SUSTAINABILITY
Three questions about "Flx Tech+ Waste/4"
Elisabeth Bohnet: Your course focussed on interaction design and agriculture. How did the exchange with "agriculture" take place? How were needs identified and design tasks derived from them?
Prof. Sebastian Oschatz: It was important to us to generate creative tension: on the one hand, through an excursion to Claas, a leading manufacturer of agricultural machinery, which gave us a compact and vivid demonstration of the state of industrial agriculture today. On the other hand, through a scientific paper from Nature, which shows that and how agriculture must change. On this field of tension, we used AI to generate around 150 project ideas based on the UN Sustainable Development Goals, which we then selected and refined together. These project ideas were further developed by the students through individual research and interviews with key players.
What realisation claim have the products achieved?
Prof.
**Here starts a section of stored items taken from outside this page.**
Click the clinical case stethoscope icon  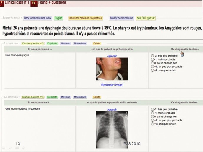[x=2, y=2]
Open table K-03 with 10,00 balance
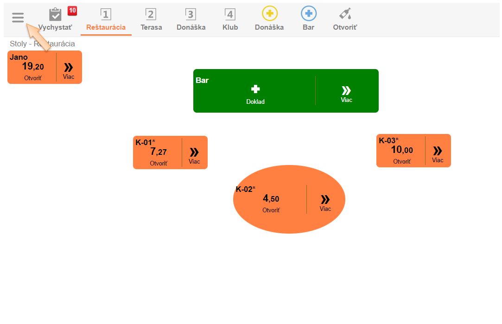502x324 pixels. [x=401, y=152]
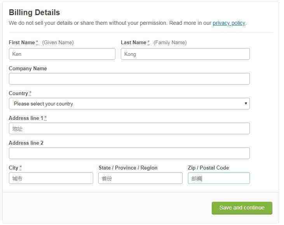Viewport: 284px width, 225px height.
Task: Click the Address line 2 label
Action: click(x=26, y=143)
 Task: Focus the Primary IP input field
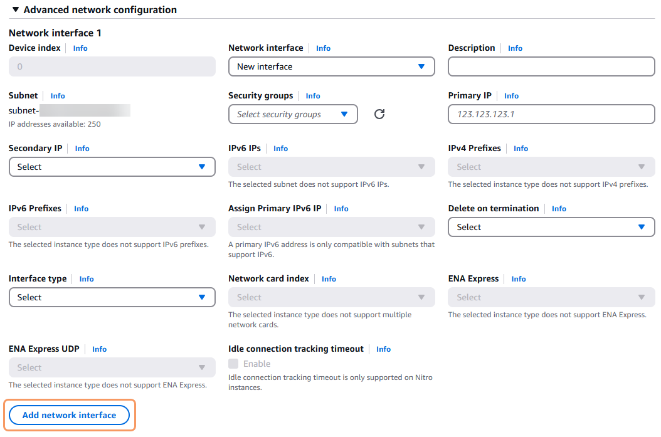551,114
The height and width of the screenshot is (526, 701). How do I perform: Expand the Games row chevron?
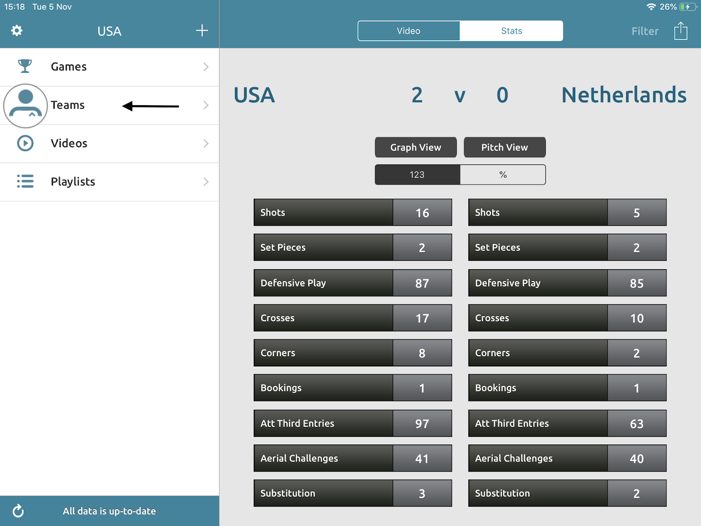(x=206, y=67)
Sebastian Oschatz: We wanted to design realisable, concrete products. That's why we deliberately refrained from artistic approaches or speculative design approaches. From a purely technical point of view, all projects could be realised immediately. The teams built wireframes and mock-ups. But of course the work only starts from here.
Which results stand out because they have recognised a gap in the market?
Prof. Sebastian Oschatz: We started with the UN Sustainable Development Goals, so we immediately had valid and relevant problems. Gaps that could be filled in a very concrete way. We deliberately left out of our considerations whether these gaps are also market gaps. All projects have central components that are orientated towards the common good. I was impressed - but also dismayed - to see how much creative potential emerges and how concrete solutions are on the table as soon as the focus is not on monetisability.